* _SELECTED EXCERPT_:
An application of these standards to the undisputed facts shows that, notwithstanding UPS' apparent negligence in losing and improperly disposing of the package, UPS is still entitled to the benefit of the limitation on the amount of the loss. There is no evidence here of an "intentional destruction or theft" of plaintiffs property. Nothing is cited to show that the loss of the package was due to anything other than negligence on the part of UPS. There is apparently no evidence to show how the part initially became separated from its container. Once it was separated, however, it was treated by UPS as a lost or unclaimed item. Plaintiff makes much of the fact that UPS was notified by the FBI about the missing part but still disposed of it as an unclaimed item. Nothing suggests this was anything other than a case of the right hand at UPS not knowing what the left hand was doing. There is no evidence that any UPS agent involved in the disposition of the property was actually aware of the owner's identity but decided to dispose of the property anyway in order to benefit UPS. Regardless of whether state law might characterize UPS' actions under these circumstances as a constructive conversion, plaintiff has failed to present evidence of the type of intentional destruction or theft of property necessary to meet the federal standard for avoidance of a declared value limitation. Similarly, the court concludes that UPS' eventual disposition of the property as an unclaimed item for $23.53 does not qualify as the type of "appropriation of the property for the carrier's own use or gain" that would make it against public policy to give effect to the limit on liability agreed to by the parties.
In Adams Express the Supreme Court explained why limitations of the type at issue are not against public policy:
The limitation as to value has no tendency to exempt from liability for negligence. It does not induce want of care. It exacts from the carrier the measure of care due to the value agreed on. The carrier is bound to respond in that value for negligence. The compensation for carriage is based on that value. The shipper is estopped from saying that the value is greater. The articles have no greater value, for the purposes of the contract of transportation, between the parties to that contract. * It is just and reasonable that such a contract, fairly entered into, and where there is no deceit practiced on the shipper, should be upheld. There is no violation of public policy. On the contrary, it would be unjust and unreasonable, and would be repugnant to the soundest principles of fair dealing and freedom of contracting, and thus in conflict with public policy, if a shipper should be allowed to reap the benefit of the contract if there is no loss, and to repudiate it in case of loss.
Id., 226 U.S. at 510-11, 33 S.Ct. 148. Plaintiff may feel it is unfair to apply the $100 limit when UPS' actions caused the loss of a $60,000 part. But as the Court noted long ago in Hart v. Pennsylvania R. Co., 112 U.S. 331, 340, 5 S.Ct. 151, 28 L.Ed. 717 (1884): "Neither is it conformable to plain principles of justice that a shipper may understate the value of his property for the purpose of reducing the [shipping] rate, and then recover a larger value in case of loss."
Under the circumstances, the court concludes that the limitation is enforceable, and that any liability on the part of UPS for loss of the shipment is limited to $100. The court assumes from the tenor of UPS' brief that insofar as plaintiffs breach of contract claim is concerned, UPS concedes it is liable to plaintiff for $100 for the loss of the shipment. The court will direct the clerk to enter judgment accordingly. Given the circumstances of the case, the court concludes it is appropriate for each party to bear its own costs in the action.

* _GIVEN DATA_:
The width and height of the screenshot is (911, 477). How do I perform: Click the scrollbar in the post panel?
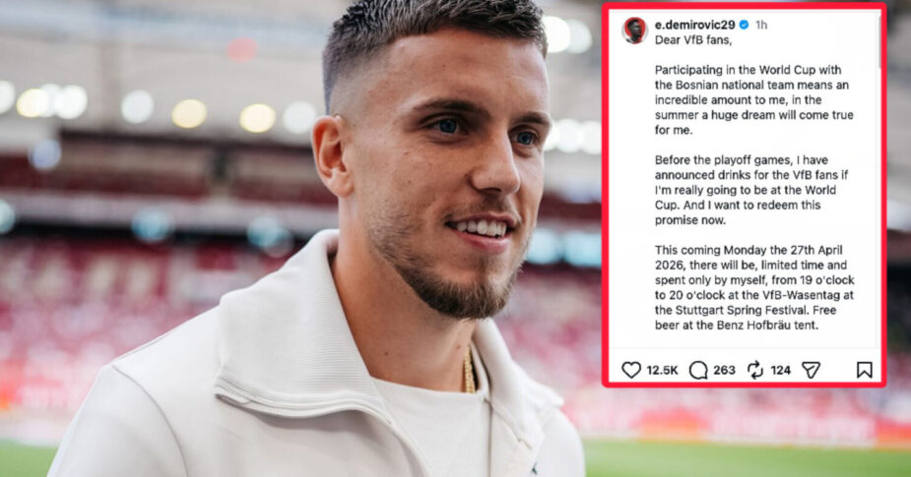pyautogui.click(x=879, y=40)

* _WHAT YOU NEED TO DO_:
1) Reproduce the passage of the UPS liability ruling starting with "Under the circumstances, the" and going on through "in the action.".
2) Pick up the UPS liability ruling after its last sentence and continue it.

* _EXERCISE ANSWERS_:
1)
Under the circumstances, the court concludes that the limitation is enforceable, and that any liability on the part of UPS for loss of the shipment is limited to $100. The court assumes from the tenor of UPS' brief that insofar as plaintiffs breach of contract claim is concerned, UPS concedes it is liable to plaintiff for $100 for the loss of the shipment. The court will direct the clerk to enter judgment accordingly. Given the circumstances of the case, the court concludes it is appropriate for each party to bear its own costs in the action.

2)
V. Conclusion.
Plaintiff's Motion for Partial Summary Judgment on Damages (Doc. 23) is hereby DENIED;
Defendant's Motion for Summary Judgment (Doc. 29) is hereby GRANTED; and
The clerk is directed to enter judgment in favor of plaintiff Aircraft Instrument & Radio Co., Inc., and against defendant United Parcel Service, Inc., in the amount of $100. Each party is to bear its own costs.
. The record indicates that the cost of a new IRU is somewhere in the neighborhood of $60,000.
. UPS objects to the admissibility of the FBI letter on hearsay grounds. As plaintiff points out, however, using the letter to show that UPS was on notice of the missing part and the pending investigation does not constitute hearsay. See e.g., George v. Celotex Corp., 914 F.2d 26, 31 (2nd Cir.1990) (out of court statements offered not for the truth of the matter asserted but merely to show that defendant was on notice is not hearsay).
.The defendant asserts that "UPS did not lose the IRU; instead, the IRU found its way to the UPS Overgoods Department in Salt Lake City, Utah, where it matured for five months and was then salvaged to NPS because it was not claimed." Def.Mem. at 3.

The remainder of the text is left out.